Türkiye Ulusal Güç Planı ile Türkiye Hidrojen Teknolojileri Stratejisi ve Yol Haritası’nı açıklayan Dönmez, doğal gaz merkezi olma yolunda Değerli adımlar attıklarını belirterek, “Altyapımızı Daimi geliştiriyor, bir yandan da ağır bir güç diplomasisi sürdürüyoruz. 2’si yüzer LNG depolama ve gazlaştırma ünitesi (FSRU) olan Yekün 4 LNG tesisimizin sayısını Saros’ta devreye alacağımız yeni FSRU ile 5’e çıkaracağız. Gemimiz de yolda. çok kısa müddet içinde karasularımıza girmiş olacak” dedi.
Hedef sıfır emisyon
Dönmez, 2053’te net sıfır emisyon amacıyla hazırlanan Türkiye Ulusal Güç Planı’nın, hem ekonomik büyümeye hem de yeşil güç dönüşümüne dayanak vereceğini belirterek, “12 Yıl içinde güç tüketimimizde yaklaşık yüzde 39.5’luk bir artış öngörüyoruz. Güç tüketimimiz içerisinde yenilenebilir güç kaynakları, 2035 yılında yüzde 23.7 bandına yükselecek. Başta güneş ve rüzgâr olmak üzere, Laf konusu periyottaki kapasite artışımızın yüzde 74.3’ü yenilenebilir kaynaklardan gelecek” diye konuştu.

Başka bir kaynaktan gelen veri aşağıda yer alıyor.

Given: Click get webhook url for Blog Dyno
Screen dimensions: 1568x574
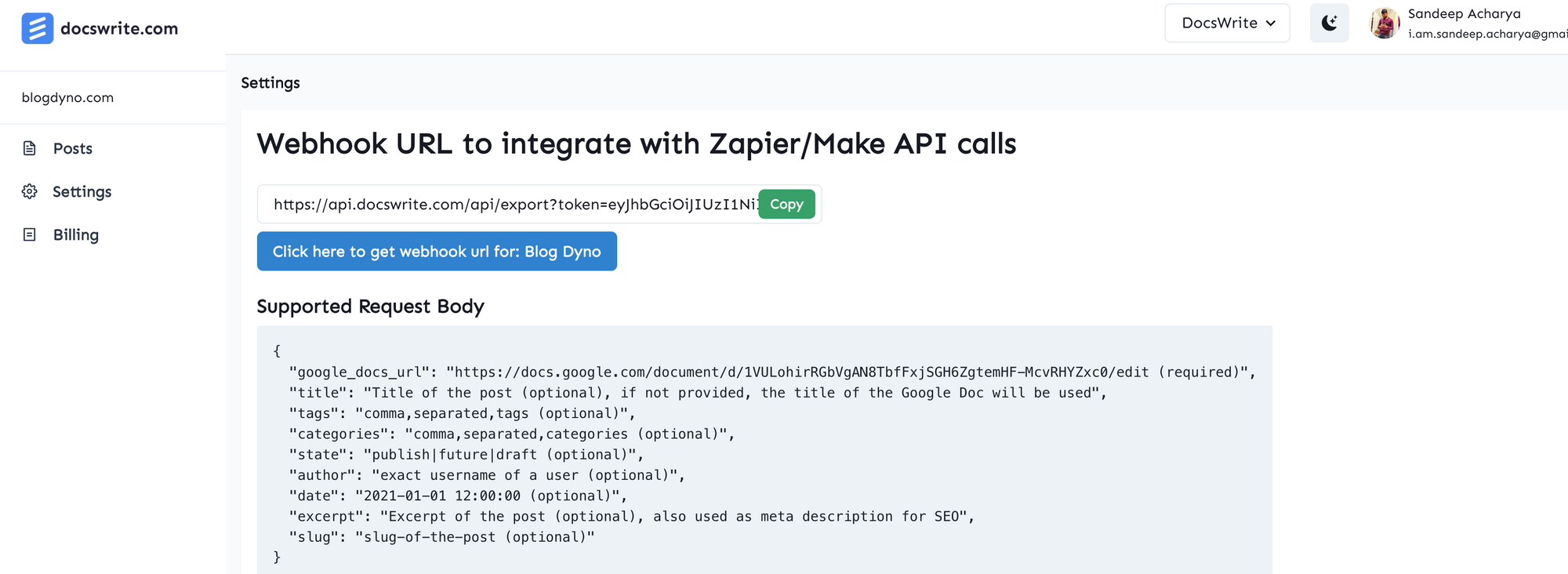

Modüler reaktörler geliyor
2035 yılında elektrik şurası gücünü güneş gücünde 52 bin 900 megavata, rüzgarda 29 bin 600, hidroelektrikte 35 bin 100, jeotermal ve biyokütlede 5 bin 100 megavata çıkaracaklarını Anlatım eden Dönmez, “Net sıfır emisyon maksadımız doğrultusunda hayata geçireceğimiz en Değerli yatırımlardan biri de nükleer güç alanında olacak. 2035 yılında nükleer güçten üreteceğimiz elektrik, Yekün üretimimizin yüzde 11.1’ine ulaşacak. Konvansiyonel nükleer santrallerin yanı Dizi Ufak ve orta ölçekli modüler reaktörler (SMR) de artık gündemimizde. İnşallah inşası süren ve planladığımız nükleer santrallerimizin yanı Dizi SMR’leri de güç portföyümüze ekleyeceğiz” dedi. var kömür santrallerinin teknik ve ekonomik ömrünü tamamlayana kadar üretime devam edeceğini aktaran Dönmez, “Kömür santrallerinin güç üretim oranının azalmasını pak güç ve elektrik depolama teknolojileri belirleyecek” diye konuştu.
‘Yeşil hidrojenli’ yol haritası hazır
Hidrojen Yol Haritası’yla ilgili de bilgi veren Dönmez, fosil yakıtların kullanıldığı hidrojen üretim metotlarının Aka karbon salımına Sebep olduğuna işaret ederek, yeşil hidrojenin cazip hale gelmeye başladığını söyledi.
Dönmez, “Suyun elektrolizi metoduyla yenilenebilir güç kaynakları kullanılarak elde ettiğimiz yeşil hidrojen net sıfır emisyon maksadımız için Değerli bir argüman olacak. Bilhassa petro-kimya, demir çelik, çimento, cam ve seramik üzere güç ağır kesimlerin karbondan arındırılmasına Aka oranda Yardımcı olacak. Hidrojenin güç ağır dallarda öncelikli olarak tüketildiği yerde üretilmesi, taşıma ve depolama maliyetlerini azaltacağı için daha ekonomik ve Fazla daha kolay olacak” diye konuştu. Dönmez, hidrojene “geleceğin güç taşıyıcısı” olarak baktıklarını vurgulayarak, “2053 net sıfır gayemize ulaşmak için kesin dallarda kullanılan doğal gazın hidrojen ve sentetik metan üzere pak yakıtlarla karıştırılması için çalışmalar devam ediyor. 2030 yılından başlayarak 2053 sonuna kadar hidrojenin doğal gaza karışım oranını yüzde 12’ye, sentetik metanın karışım oranını ise yüzde 30’a çıkarmayı hedefliyoruz” diye konuştu. Türkiye’nin yeşil hidrojende Aka potansiyele sahip olduğunu söyleyen Dönmez, “Ülkemizin hem yenilenebilir güç potansiyeli yüksek hem de yenilenebilir güç kaynaklı santral heyetim maliyetleri Avrupa’ya göre daha düşük düzeyde. Jeopolitik pozisyonumuzu da göz önüne alırsak, global hidrojen pazarında bizi kuvvetli bir oyuncu yapacak bütün enstrümanlara sahibiz” tabirini kullandı.